TEXT UNDER STUDY
Microsoft unveils AI-designed Majorana 2 quantum chip, targets commercial systems by 2029
SAN FRANCISCO, June 2 — Microsoft on Tuesday unveiled a next-generation quantum computing chip, dubbed Majorana 2, designed with the assistance of artificial intelligence and built on an unconventional lead-based architecture that the company says could significantly accelerate progress toward practical quantum machines by 2029.
The announcement places Microsoft in direct competition with other major technology firms, including International Business Machines Corporation, Google, and Amazon, all racing to develop quantum systems capable of solving problems in chemistry, medicine, and cryptography that are beyond the reach of classical computers.
Microsoft said the new chip represents a substantial evolution from its previous Majorana prototype, citing up to a 1,000-fold improvement in certain performance metrics.

TASKS TO CARRY OUT
1. Answer from the news article on Microsoft's Majorana 2 chip:
(a) On what day of the week did Microsoft unveil the chip?
(b) What element is the chip's unconventional architecture based on?
(c) How large an improvement in certain performance metrics does Microsoft cite over its previous Majorana prototype?
2. Name every company that the news article on Microsoft's Majorana 2 chip lists as a competitor of Microsoft in quantum computing.
3. Carry on the news article on Microsoft's Majorana 2 chip from its last sentence.

GIVEN ENTRIES
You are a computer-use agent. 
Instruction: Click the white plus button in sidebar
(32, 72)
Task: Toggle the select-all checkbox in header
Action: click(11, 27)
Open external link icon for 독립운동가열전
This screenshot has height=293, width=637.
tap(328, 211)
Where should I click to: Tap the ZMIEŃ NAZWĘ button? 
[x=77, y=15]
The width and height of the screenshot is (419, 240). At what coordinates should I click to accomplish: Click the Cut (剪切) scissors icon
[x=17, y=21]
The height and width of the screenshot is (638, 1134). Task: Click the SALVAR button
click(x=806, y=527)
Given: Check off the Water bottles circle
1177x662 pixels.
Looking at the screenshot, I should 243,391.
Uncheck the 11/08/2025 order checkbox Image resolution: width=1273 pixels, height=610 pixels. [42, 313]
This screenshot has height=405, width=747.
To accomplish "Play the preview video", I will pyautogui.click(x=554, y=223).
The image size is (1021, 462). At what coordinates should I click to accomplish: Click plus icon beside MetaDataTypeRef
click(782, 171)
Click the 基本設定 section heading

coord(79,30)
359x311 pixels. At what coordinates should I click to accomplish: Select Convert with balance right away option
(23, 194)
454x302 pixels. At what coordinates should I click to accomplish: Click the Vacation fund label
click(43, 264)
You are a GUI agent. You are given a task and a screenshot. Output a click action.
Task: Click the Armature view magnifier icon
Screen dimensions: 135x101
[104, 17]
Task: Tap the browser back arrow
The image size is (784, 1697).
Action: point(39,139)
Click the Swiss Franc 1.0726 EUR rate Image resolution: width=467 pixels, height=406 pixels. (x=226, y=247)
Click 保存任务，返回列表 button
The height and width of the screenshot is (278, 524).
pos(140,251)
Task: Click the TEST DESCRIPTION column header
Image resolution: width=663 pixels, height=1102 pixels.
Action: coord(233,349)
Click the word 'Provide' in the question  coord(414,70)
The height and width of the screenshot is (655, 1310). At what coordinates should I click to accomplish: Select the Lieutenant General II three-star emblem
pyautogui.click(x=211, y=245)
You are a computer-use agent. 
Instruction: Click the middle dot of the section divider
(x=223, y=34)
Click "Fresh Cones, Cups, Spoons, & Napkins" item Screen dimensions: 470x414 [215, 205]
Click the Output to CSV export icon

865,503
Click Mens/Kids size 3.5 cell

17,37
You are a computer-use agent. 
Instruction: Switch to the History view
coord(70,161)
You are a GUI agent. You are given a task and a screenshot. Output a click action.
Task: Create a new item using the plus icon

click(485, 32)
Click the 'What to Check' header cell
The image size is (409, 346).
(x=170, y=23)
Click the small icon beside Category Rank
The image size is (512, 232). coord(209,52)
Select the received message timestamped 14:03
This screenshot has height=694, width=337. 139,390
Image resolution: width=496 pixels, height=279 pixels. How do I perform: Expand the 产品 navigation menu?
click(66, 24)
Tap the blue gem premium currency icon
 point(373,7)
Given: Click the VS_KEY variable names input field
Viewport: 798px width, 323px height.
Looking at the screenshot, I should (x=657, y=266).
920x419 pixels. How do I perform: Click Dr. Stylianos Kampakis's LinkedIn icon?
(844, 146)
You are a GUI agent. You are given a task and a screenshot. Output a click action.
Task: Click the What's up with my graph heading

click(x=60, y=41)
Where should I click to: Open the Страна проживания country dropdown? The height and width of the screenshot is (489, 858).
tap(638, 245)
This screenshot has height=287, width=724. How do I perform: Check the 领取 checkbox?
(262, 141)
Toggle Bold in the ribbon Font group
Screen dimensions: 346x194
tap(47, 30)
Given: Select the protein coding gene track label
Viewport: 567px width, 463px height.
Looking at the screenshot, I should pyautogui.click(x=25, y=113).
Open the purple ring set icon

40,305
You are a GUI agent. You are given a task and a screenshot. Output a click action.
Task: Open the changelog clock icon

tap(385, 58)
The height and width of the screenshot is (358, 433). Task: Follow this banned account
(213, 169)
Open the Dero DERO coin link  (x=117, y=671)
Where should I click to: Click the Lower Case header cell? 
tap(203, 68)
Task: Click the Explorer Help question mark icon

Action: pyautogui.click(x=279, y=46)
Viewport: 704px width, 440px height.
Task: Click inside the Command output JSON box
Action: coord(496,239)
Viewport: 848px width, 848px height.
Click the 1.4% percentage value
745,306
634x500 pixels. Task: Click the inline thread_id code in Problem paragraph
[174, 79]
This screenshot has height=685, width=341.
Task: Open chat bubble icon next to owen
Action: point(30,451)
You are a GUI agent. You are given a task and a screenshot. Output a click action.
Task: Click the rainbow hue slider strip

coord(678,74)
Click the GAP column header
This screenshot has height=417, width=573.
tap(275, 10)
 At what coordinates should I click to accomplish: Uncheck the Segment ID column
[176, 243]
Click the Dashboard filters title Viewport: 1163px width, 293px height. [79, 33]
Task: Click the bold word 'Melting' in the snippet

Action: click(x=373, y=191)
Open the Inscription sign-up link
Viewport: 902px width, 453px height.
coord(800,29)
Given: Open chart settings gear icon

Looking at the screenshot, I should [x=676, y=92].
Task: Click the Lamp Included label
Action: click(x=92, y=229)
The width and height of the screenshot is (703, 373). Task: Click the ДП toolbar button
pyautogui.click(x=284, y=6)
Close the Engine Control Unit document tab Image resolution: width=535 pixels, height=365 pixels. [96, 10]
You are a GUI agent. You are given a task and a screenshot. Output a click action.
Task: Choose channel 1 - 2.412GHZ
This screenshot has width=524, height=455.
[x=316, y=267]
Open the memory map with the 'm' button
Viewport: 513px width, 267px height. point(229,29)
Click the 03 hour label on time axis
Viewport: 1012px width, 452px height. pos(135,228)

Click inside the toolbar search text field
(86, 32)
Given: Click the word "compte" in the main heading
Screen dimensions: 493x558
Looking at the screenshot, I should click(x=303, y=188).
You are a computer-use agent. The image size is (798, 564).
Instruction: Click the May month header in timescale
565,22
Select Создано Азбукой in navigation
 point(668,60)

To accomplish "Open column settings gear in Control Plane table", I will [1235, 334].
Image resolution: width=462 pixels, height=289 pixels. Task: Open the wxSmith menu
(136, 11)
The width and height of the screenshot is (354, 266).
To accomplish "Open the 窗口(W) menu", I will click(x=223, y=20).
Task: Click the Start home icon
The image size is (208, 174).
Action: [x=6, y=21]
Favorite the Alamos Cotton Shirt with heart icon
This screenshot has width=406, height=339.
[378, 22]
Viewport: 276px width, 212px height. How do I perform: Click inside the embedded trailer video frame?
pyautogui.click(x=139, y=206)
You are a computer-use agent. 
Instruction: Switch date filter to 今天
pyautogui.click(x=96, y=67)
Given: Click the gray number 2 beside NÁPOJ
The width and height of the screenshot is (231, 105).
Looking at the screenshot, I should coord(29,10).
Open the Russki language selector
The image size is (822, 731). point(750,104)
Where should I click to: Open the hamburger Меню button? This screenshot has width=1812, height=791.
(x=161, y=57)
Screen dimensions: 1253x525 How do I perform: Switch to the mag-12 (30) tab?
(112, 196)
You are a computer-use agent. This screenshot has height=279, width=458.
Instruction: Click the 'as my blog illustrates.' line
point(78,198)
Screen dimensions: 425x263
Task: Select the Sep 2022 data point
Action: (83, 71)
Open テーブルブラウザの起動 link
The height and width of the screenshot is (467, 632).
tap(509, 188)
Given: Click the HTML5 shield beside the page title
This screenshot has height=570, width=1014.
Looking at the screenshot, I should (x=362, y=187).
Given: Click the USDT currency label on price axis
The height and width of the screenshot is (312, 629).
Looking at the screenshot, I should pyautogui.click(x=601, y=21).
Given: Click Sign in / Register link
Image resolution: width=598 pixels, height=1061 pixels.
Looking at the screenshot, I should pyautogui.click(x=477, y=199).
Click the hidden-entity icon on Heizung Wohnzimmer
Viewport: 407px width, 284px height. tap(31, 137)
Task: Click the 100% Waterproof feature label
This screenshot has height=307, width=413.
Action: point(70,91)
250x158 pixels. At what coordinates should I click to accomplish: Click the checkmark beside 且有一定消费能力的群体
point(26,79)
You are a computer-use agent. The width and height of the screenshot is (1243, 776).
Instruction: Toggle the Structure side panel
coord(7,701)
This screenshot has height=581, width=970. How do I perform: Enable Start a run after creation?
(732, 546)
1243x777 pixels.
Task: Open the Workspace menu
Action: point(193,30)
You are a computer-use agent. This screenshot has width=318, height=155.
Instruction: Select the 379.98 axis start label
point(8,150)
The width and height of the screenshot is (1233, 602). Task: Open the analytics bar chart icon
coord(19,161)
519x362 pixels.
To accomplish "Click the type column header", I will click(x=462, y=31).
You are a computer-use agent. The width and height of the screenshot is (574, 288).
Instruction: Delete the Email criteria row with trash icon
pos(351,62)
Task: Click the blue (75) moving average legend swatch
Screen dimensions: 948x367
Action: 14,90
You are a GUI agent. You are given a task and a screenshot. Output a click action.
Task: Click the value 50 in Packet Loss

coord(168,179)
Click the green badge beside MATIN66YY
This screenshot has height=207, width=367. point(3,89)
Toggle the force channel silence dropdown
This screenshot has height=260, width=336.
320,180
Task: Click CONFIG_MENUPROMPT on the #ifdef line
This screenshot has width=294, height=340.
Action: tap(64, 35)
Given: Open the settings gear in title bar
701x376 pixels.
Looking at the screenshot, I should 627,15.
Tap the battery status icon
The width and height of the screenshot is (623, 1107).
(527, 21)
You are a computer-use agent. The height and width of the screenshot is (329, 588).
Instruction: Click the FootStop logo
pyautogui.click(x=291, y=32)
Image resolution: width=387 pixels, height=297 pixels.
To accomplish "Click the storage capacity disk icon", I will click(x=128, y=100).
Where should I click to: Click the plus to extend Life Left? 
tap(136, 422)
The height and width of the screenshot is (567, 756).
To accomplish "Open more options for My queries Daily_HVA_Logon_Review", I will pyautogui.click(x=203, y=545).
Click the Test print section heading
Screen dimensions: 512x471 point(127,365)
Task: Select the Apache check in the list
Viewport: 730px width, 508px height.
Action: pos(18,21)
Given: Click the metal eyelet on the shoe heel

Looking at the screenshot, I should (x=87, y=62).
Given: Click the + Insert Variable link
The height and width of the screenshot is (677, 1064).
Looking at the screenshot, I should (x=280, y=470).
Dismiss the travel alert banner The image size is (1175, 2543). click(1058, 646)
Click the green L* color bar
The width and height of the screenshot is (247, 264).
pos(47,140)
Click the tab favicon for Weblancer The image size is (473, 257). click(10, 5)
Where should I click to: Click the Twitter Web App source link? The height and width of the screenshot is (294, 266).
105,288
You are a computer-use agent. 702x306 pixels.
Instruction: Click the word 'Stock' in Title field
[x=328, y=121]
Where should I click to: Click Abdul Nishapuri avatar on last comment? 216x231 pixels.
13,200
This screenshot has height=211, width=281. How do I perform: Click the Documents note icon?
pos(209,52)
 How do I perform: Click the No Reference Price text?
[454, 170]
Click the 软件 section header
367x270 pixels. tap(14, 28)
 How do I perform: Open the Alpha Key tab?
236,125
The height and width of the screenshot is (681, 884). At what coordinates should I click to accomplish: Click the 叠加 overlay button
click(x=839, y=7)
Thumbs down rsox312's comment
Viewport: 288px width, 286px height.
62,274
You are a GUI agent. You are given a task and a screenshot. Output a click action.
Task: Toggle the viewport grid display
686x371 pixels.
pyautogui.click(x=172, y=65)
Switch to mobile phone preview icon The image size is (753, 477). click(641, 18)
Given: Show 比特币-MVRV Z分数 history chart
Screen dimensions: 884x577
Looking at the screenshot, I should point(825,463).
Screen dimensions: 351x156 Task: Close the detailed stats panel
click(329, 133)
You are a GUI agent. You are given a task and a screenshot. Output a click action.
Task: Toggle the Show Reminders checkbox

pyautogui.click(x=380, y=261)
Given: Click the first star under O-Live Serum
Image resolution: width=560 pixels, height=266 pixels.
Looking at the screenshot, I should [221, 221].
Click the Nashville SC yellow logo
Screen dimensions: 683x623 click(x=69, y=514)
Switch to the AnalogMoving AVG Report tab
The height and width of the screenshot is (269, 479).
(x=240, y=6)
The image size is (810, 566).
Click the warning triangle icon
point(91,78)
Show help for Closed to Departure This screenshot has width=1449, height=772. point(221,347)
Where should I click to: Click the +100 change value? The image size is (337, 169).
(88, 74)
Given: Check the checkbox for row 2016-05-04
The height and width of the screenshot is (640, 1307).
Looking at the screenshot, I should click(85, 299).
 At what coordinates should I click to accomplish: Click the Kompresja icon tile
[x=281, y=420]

ANSWERS BY TASK
1.
(a) Tuesday
(b) Lead
(c) Up to 1,000-fold

2. International Business Machines Corporation, Google, Amazon

3.
The company attributes the leap to AI-driven materials discovery techniques that enabled engineers to overcome long-standing manufacturing challenges associated with using lead in chip fabrication.
According to Microsoft executives, the breakthrough involved solving a key stability problem: preventing lead-based materials from degrading during production, a hurdle that has historically limited their use in semiconductor environments.
Jason Zander, an executive vice president overseeing Microsoft’s quantum efforts, said the company’s internal AI tools played a critical role in identifying viable material configurations.
He said the research gives Microsoft confidence that commercially useful quantum systems could be available within the same timeframe as rival IBM’s publicly stated roadmap.
“We figured it out,” Zander said, referring to the manufacturing breakthrough enabled by AI-assisted materials science.
The Majorana 2 chip builds on Microsoft’s broader quantum strategy centered on so-called Majorana quasiparticles, exotic quantum states that the company believes can be harnessed to create more stable and scalable qubits.
However, these quasiparticles remain experimentally controversial, and their existence has not been universally accepted in the physics community.
The announcement has already drawn scrutiny from some researchers, who argue that Microsoft has not released sufficient experimental data for independent verification of its claims.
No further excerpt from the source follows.